In this video, we are going to continue with the app that we've been building. So, so far, it's a quick summary. We have what you can see over here. We have this AI Q&A. It's just the very basics of Streamlit. And we have this search bar or text input that we've built with Streamlit over here.

Okay. And then we put together the back end of our app. So that is initializing a connection to our vector database. We also created all of our context vectors and put those in there. And also initializing our retriever model, which takes care of encoding the query here. And then Pinecone over here takes care of finding the most relevant context vectors based on that query vector.

And then we had a look at how we can iterate through all the contexts that we returned from Pinecone and then display them. Now, at the moment, it's very ugly. And at the same time, another really bad thing that we need to solve in this video is this takes forever to do anything, right?

If I just, maybe even if I just remove that and press Enter, I'm not even searching for anything. And this is going to take, I don't know, like a minute. I'm going to cut forwards so you don't have to wait as long as I do. Okay. So it's just finished.

That took way too long. So what we want to do, or the reason for that is mainly the retriever model download over here. So every time we rerun or change anything in our app, the way Streamlit works is it re-executes everything in your script. And that's really good because it makes developing an app super simple.

But when you have something like that, you're downloading an ML model, you don't want to redo that every time a tiniest little thing changes in your app. You only want to do it once, like when the user opens your app the first time, then you download it, and then you don't download it again.

That's what you want to happen. And we also want the same to happen with our Pinecone connection. We just want to initialize that connection once and not every time something changes in the app. So we're going to do that. We're going to figure that out. So we can go over to the Streamlit docs, and we can scroll up to the top or go to its menu.

And we go to Advanced Features. Now, I know it says Advanced, but it's not hard to do this. So we can optimize performance with stcache. Let's have a look at that. So we can scroll down. It's a caching mechanism that allows your app to save performance when loading data from the web, a lot of data sets, or performing expensive computations.

Now, that sounds pretty much like what we want. So let's go down, and we see Basic Usage. So we have... This is a good example. So we have this function here. It takes a long time to run every time. And therefore, it makes the app very slow. Every time anything changes, the whole thing is reloaded.

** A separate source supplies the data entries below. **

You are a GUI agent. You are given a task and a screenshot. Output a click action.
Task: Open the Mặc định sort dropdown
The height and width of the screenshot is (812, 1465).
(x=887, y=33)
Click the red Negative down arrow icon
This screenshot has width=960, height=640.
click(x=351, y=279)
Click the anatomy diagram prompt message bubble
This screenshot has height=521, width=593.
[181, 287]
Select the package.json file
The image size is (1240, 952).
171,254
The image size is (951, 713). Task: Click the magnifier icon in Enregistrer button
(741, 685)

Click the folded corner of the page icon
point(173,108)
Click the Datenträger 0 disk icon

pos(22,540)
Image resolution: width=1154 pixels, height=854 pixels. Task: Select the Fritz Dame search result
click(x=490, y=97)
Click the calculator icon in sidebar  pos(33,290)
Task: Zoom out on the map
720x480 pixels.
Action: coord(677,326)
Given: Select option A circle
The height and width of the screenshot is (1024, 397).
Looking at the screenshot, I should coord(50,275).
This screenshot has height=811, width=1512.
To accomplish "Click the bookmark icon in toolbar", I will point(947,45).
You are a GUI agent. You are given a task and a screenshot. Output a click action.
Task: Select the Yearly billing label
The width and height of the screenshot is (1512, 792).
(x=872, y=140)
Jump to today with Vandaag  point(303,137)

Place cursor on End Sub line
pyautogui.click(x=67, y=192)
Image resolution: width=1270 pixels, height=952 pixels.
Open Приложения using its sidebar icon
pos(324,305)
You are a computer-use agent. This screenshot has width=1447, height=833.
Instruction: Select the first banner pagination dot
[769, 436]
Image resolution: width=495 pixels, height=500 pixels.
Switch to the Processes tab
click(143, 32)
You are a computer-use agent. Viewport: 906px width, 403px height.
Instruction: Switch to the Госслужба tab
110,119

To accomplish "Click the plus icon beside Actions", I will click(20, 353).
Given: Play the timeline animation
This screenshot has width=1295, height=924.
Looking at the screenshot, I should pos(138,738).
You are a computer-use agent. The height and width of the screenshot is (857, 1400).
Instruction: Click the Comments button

So this expensive computation is rerun every time. We don't want that to happen. What we want to do is, okay, you can just add this. And that means that the output from that expensive computation is just stored. It's not reloaded every single time. Okay, so let's try. I'm not saying it's going to work, but let's try and do that.

So we're going to put Define Init Retriever. Okay, and that is just going to return the Retriever model. So return that. And we do the same for our Pinecone stuff here as well. So Define Init Pinecone. Okay, and then obviously, we need to actually call those. So let's do that here.

Okay, so we're going to call those. We want the model is equal to Init Retriever. And we want the index is equal to Init Pinecone. Okay, let's save that. Let's have a look at our app. Okay, so it's running again. Let's wait a moment. Actually, stop that because here we're returning nothing.

So we actually want to return the index. That would be useful. And now we have to press this, rerun. Okay, now the first time we do this, it's going to take a while. And first, okay, we want to make sure it's actually, is it working like it was before?

Let's see. Are we getting any errors? Okay, no, it always seems to be working fine. Okay, so let's do, let's add that stcache that we saw in the documentation. Let's add that to both of these. Okay, save, rerun. We get this nice little spinner running Init Retriever. It's not very descriptive for our users.

So later on, we'll have a look at making that a little more interesting or descriptive. But for now, we'll stick with that. And this is quite useful because we can see, okay, what are the slow parts of our model to load? Okay, so we get this error. Okay, why is that?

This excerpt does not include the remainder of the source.